Tareas pendientes:
• A. En el texto sobre el emperador Alejandro, ¿qué nombre adoptó Alexiano al convertirse en emperador?
• B. Enumera todas las personas que el texto sobre el emperador Alejandro menciona por su nombre propio.
• C. Prosigue el texto sobre el emperador Alejandro a partir de su última oración.

Conscientes  de este sentimiento, las princesas sirias
tomaron medidas para conservar el poder y,
cuando el fanático Heliogábalo fue asesinado por
los soldados, pusieron en el trono a Alexiano, hijo de Mamea, que
era de opiniones mas moderadas y tenia costumbres menos
asiáticas. Como emperador tomo el nombre de Marco Aurelio
Severo Alejandro. Tanto él como su madre procuraron
reconciliar a la nobleza romana con su gobierno militar.
Se restauraron algunas formas antiguas de la pública y se
convocó al Senado para que volviera a participar en los
asuntos públicos. Pero Alejandro no podía controlar
al ejército. Apenas pudo rechazar el peligro de Oriente
cuando la dinastía sasánida de los reyes persas,
después de terminar con la dinastía parta de los
Arsácidas, invadió las provincias romanas. Pero una
campaña contra los germanos, en la frontera del
Rin, costo la vida al
Emperador; sus propios soldados lo asesinaron el año
235.

Material guardado:
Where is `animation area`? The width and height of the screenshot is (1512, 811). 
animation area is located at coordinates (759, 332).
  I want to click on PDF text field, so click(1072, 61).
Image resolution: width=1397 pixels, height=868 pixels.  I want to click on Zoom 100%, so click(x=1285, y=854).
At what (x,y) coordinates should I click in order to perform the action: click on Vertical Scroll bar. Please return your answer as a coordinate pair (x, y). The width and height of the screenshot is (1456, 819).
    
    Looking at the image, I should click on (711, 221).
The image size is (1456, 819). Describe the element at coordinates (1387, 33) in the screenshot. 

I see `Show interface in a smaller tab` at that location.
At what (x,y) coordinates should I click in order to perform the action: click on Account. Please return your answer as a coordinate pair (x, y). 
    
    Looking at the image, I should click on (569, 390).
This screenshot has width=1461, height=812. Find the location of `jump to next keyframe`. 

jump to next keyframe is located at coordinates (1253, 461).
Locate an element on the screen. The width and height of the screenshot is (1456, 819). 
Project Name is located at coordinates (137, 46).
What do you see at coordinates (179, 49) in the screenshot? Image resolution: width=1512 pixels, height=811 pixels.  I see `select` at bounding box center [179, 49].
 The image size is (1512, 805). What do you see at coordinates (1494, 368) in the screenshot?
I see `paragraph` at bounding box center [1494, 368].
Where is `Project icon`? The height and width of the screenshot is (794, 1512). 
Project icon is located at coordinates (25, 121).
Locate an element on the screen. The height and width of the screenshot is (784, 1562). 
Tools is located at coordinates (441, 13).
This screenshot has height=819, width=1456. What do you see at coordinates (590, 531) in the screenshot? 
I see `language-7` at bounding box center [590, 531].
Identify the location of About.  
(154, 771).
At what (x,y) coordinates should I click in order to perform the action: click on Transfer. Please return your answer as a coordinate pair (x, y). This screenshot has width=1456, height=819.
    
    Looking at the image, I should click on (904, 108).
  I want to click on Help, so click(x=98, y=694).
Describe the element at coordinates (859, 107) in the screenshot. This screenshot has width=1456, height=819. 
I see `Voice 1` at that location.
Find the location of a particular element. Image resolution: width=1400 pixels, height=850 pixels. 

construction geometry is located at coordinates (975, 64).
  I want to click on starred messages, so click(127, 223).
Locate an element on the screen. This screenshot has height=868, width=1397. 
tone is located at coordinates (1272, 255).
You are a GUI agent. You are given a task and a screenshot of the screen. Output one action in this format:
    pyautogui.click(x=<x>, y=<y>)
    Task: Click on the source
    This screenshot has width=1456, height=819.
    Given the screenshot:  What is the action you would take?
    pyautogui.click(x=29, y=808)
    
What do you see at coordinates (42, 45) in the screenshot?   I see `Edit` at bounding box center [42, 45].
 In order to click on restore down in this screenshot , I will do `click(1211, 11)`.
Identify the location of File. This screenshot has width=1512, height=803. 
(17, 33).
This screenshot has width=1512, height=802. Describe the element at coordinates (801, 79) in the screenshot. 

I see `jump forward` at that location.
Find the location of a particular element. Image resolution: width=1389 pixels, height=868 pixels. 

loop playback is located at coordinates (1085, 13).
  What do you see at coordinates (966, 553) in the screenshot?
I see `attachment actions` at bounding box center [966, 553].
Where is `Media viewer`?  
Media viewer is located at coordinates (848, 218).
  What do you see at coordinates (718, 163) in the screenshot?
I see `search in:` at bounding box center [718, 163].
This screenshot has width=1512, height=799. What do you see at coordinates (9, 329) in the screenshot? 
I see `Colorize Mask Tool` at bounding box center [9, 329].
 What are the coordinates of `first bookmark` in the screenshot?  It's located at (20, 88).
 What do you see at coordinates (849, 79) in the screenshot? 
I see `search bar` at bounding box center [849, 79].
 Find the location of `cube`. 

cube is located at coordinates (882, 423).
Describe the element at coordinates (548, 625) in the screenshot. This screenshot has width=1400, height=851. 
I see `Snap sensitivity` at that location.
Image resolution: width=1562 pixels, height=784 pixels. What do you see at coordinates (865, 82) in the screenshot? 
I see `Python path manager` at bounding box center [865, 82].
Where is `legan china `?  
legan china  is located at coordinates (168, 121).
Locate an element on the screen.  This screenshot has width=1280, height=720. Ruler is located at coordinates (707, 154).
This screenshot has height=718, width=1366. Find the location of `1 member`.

Respuestas escritas:
• A. Marco Aurelio Severo Alejandro.

• B.
- Heliogábalo
- Alexiano, que como emperador tomó el nombre de Marco Aurelio Severo Alejandro
- Mamea

• C.
La muerte de
Alejandro fue seguida por un colapso total. El Estado se
convirtió en instrumento de los soldados. Los diferentes
ejércitos, uno tras otro, proclamaban emperadores sus
comandantes, los desponian por las más insignificantes
quejas contra su severidad o flaqueza y utilizaban su propia
fuerza para
saquear sin merced las pacificas y prosperas ciudades del
Imperio. Entre en los años 235 y 285 hubo
veintiséis emperadores y solo uno de ellos murió de
muerte natural. La mayoría eran hombres que tenían
un verdadero deseo de servir al Estado, buenos soldados y buenos
generales que procuraban defender al imperio contra los enemigos
extranjeros. Pero siempre tropezaban con  el
obstáculo de la hez de amotinados de un ejército y
se veían obligados a defenderse contra rivales a quienes
los soldados obligaban, con frecuencia, por medios
violentos a competir por el
trono.     

Tal situación interna no era precisamente la mas
adecuada para que el Estado alcanzara victorias sobre enemigos
extranjeros. La frontera fue invadida en casi todos sus puntos.
Se formo una fuerte alianza de tribus germanas, con el plan de
apoderarse de las provincias romanas de Europa; los
sajones saqueaban las costas de Britania y de Galia; Galia estaba
amenazada por los francos, en el centro, y por los alemanes en el
sur; los marcomanos alarmaban a las provincias del Danubio. Un
poderoso reino de godos y sármatas que había
surgido en el sur de Rusia avanzaba
hacia el curso inferior del Danubio y llegaba por mar desde
Panticapio, hasta las provincias orientales. Por ultimo, la
dinastía sasánida de Persia, que en tiempos de
Alejandro Severo había tomado el lugar del
decrépito y desintegrado reino parto, se
estaba transformando en un terrible adversario para las
energías exangües de Roma.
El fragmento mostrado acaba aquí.